INSTRUCTIONS FOR THE TASK:
Summarize the wildfire notebook excerpt below in two sentences.

READING PASSAGE:
- - -

Looks like you're not using a 'PYTHONPATH' to specify the location of your python user modules.
You may have to modify the sample code in this notebook to get the documented behaviors.
SAMPLE_DATA_FILENAME='USGS_Wildland_Fire_Combined_Dataset.json'


Next lets load the wildfire data using the GeoJSON module

Here, we use the GeoJSON module ([documentation](https://pypi.org/project/geojson/), [GitHub repo](https://github.com/jazzband/geojson)) to load the file.


In [4]:
#
#    Open a file, load it with the geojson loader
#
print(f"Attempting to open '{SAMPLE_DATA_FILENAME}'")
geojson_file = open(SAMPLE_DATA_FILENAME,"r")
print(f"Using GeoJSON module to load sample file '{SAMPLE_DATA_FILENAME}'")
gj_data = geojson.load(geojson_file)
geojson_file.close()
#
#    Print the keys from the object
#
gj_keys = list(gj_data.keys())
print("The loaded JSON dictionary has the following keys:")
print(gj_keys)
print()
#
#    For all GeoJSON type things, the most important part of the file are the 'features'.
#    In the case of the wildfire dataset, each feature is a polygon (ring) of points that define the bounary of a fire
#
count = 0
for feature in gj_data['features']:
    count += 1
    #print(json.dumps(feature,indent=4))
    #time.sleep(0.5)   # this slows the output to fix output rate limits for Jupyter

print(f"Found {count} features in the variable 'gj_data' ")
#

Attempting to open 'USGS_Wildland_Fire_Combined_Dataset.json'
Using GeoJSON module to load sample file 'USGS_Wildland_Fire_Combined_Dataset.json'
The loaded JSON dictionary has the following keys:
['displayFieldName', 'fieldAliases', 'geometryType', 'spatialReference', 'fields', 'features']

Found 135061 features in the variable 'gj_data' 


In [5]:
len(gj_data['features'])

135061

In [6]:
#
#    Get the first item in the list of features
#
SLOT = 0
gj_feature = gj_data['features'][SLOT]
#
#    Print everyting in this dictionary (i.e., gj_feature) - it's long
#
print(f"The wildfire feature from slot '{SLOT}' of the loaded gj_data['features']")
print(json.dumps(gj_feature, indent=4))

- - -

RAW DATA:
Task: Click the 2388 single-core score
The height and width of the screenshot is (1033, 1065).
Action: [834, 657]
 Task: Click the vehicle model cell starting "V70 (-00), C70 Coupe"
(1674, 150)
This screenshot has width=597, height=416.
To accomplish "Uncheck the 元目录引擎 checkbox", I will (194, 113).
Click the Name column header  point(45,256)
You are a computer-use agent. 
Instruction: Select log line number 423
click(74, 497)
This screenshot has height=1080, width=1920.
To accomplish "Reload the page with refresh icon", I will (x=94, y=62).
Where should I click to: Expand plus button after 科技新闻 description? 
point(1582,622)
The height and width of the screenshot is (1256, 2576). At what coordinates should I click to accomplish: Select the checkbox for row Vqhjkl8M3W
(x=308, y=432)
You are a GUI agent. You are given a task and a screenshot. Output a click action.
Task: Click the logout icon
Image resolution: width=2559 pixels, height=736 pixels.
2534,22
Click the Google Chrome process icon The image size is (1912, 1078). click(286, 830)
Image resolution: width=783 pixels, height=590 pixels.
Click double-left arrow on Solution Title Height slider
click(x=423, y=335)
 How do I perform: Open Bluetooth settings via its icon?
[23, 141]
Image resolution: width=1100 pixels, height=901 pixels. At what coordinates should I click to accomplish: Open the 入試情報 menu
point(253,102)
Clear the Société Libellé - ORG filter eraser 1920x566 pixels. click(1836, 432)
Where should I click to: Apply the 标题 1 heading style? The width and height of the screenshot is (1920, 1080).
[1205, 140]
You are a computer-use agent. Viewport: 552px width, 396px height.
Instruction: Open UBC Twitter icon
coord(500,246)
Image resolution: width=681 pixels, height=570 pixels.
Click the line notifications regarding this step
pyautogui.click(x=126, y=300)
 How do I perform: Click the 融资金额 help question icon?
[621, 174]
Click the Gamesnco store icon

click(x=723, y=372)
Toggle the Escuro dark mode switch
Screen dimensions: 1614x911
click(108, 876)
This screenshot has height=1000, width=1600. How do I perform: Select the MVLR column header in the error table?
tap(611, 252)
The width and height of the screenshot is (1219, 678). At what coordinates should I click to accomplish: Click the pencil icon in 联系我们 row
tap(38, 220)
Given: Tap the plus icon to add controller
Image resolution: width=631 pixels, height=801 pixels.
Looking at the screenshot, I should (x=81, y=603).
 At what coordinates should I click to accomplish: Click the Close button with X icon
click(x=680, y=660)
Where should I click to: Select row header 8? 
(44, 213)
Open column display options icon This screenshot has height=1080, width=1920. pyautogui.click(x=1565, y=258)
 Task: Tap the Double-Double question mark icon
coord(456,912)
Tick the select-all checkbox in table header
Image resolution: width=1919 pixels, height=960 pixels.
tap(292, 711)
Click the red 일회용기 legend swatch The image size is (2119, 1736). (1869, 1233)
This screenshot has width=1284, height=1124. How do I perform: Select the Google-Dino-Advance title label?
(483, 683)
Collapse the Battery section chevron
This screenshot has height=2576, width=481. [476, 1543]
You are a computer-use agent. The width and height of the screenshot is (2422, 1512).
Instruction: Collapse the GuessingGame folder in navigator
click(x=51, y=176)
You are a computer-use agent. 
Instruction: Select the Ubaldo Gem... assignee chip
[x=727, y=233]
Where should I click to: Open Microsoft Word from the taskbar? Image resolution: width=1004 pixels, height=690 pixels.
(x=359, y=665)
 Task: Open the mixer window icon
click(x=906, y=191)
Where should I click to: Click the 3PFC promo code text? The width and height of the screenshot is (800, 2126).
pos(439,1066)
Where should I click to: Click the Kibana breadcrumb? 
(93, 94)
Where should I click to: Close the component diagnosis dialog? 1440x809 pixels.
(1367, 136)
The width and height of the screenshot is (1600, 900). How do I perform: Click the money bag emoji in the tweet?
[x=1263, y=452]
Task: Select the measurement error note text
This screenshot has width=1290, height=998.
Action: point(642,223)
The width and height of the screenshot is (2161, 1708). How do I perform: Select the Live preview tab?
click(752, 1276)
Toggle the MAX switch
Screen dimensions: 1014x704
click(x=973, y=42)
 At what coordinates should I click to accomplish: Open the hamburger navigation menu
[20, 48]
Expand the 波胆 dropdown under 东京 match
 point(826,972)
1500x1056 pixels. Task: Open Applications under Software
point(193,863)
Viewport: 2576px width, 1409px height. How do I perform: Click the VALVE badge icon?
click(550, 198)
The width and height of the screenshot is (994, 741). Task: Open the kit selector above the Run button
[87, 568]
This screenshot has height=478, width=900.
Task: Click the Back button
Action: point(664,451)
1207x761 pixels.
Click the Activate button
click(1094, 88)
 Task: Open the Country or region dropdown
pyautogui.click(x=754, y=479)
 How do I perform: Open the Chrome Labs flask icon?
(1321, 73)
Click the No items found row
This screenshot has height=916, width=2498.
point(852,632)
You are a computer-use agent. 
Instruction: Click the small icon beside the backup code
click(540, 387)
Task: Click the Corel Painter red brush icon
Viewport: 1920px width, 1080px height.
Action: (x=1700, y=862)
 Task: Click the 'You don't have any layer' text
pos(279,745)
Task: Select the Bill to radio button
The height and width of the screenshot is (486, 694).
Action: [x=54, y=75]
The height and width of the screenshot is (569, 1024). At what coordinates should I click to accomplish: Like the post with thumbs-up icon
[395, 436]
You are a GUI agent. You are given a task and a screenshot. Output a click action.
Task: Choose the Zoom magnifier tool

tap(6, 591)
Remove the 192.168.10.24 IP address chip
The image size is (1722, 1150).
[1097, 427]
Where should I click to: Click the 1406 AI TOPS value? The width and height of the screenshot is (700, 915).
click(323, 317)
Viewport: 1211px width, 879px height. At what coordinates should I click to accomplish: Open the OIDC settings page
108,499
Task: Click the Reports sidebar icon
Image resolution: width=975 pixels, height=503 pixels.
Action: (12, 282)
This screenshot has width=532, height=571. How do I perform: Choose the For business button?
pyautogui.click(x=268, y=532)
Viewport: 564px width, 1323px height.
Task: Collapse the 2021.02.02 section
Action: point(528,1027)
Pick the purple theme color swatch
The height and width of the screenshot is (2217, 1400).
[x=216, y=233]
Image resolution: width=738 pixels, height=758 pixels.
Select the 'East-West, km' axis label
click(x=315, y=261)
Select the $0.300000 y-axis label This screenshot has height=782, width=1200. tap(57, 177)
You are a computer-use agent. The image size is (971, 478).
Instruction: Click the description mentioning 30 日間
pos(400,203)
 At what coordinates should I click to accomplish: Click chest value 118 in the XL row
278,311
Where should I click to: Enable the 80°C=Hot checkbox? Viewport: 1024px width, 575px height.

- - -

EXERCISE OUTPUT:
The excerpt uses the GeoJSON module to open and load the file 'USGS_Wildland_Fire_Combined_Dataset.json', then prints the keys of the loaded dictionary, among them 'features'. It counts 135061 features, each a polygon of points that defines the boundary of a fire, and then takes the first feature from the list and prints it.